Esta encíclica se sitúa en la línea de los “documentos sociales” de los Papas, que tienen más de un siglo de historia, desde León XIII (Rerum Novarum, 1891) hasta Benedicto XVI (Spe Salvi, 2007), con aportaciones de gran valor, como las ofrecidas por Pío XI, Juan XXIII, Pablo VI y Juan Pablo II. Pero, sin perder su conexión con las anteriores, esta nueva encíclica toma un giro sorprendente y nos coloca ante una preocupación y una tarea nueva, ante un problema urgente, que ningún Papa, había destacado hasta el momento: El riesgo de una destrucción cósmica de la vida, motivada y acelerada por una utilización degradante e injusta de la energía terrestre.
Este Papa, que viene casi del Tercer Mundo (de las villas pobres de Buenos Aires), tiene la valentía de exponer algo que otros papas, políticos, economistas y pensadores del Primer Mundo no se habían atrevido a decir, por intereses particulares, comprensibles en un sentido (en línea de libertad), pero contrarios al interés de la humanidad. De esa forma retoma, en una perspectiva práctica nueva, el mejor ideal de la gran Ilustración europea de los siglo XVIII y XIX, que Kant formuló de manera lapidaria en la Crítica de la Razón Práctica: Sólo es verdad aquello que vale (=sirve) para el bien y la vida de cada uno de los hombres y de la humanidad en su conjunto. En esa línea podemos decir que esta encíclica es una crítica de la razón ecológica (una Carta Magna de la Ecología).

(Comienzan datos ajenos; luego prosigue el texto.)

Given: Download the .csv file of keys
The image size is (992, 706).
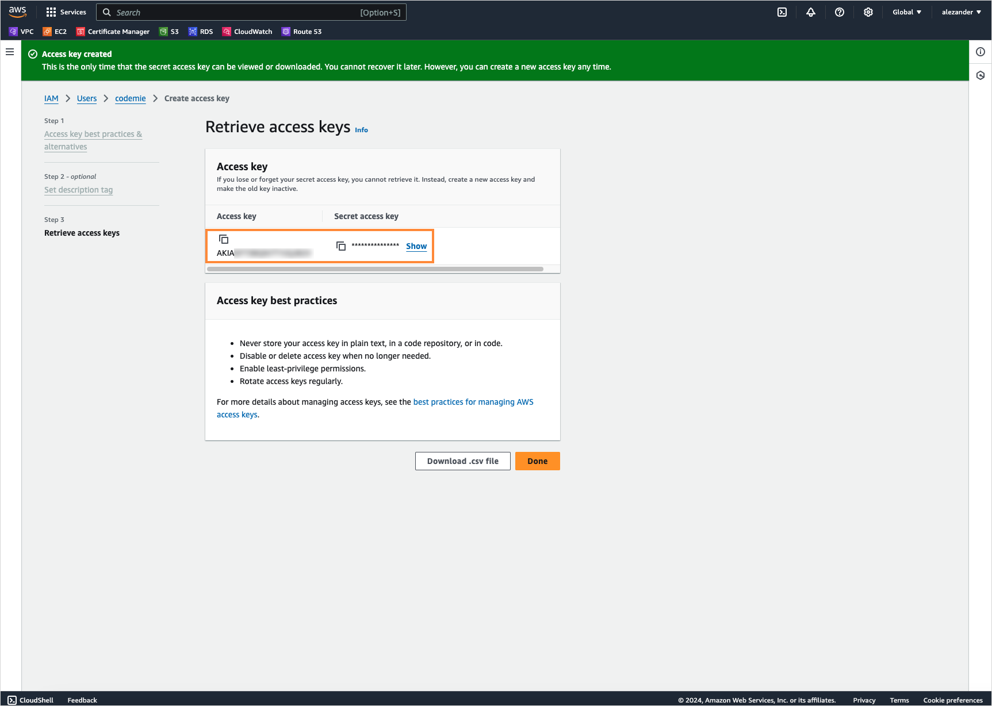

1. El “fin” de la modernidad, una economía y ciencia cancerosa
Francisco acepta y valora un tipo de progreso de la modernidad, como hizo Pablo VI (Populorum Progressio, 1967), pero advirtiendo que un tipo de desarrollo industrial y teconcrático, político y económico lleva el germen de su propia destrucción, si es que no humaniza su despliegue y no lo pone (se pone) al servicio de los valores reales de la vida del hombre en la tierra. El poder del hombre es bueno, al servicio de la vida. Pero utilizado sólo para lograr más poder puede llevarnos a la destrucción no sólo de la naturaleza humana, sino de la misma vida del planeta tierra.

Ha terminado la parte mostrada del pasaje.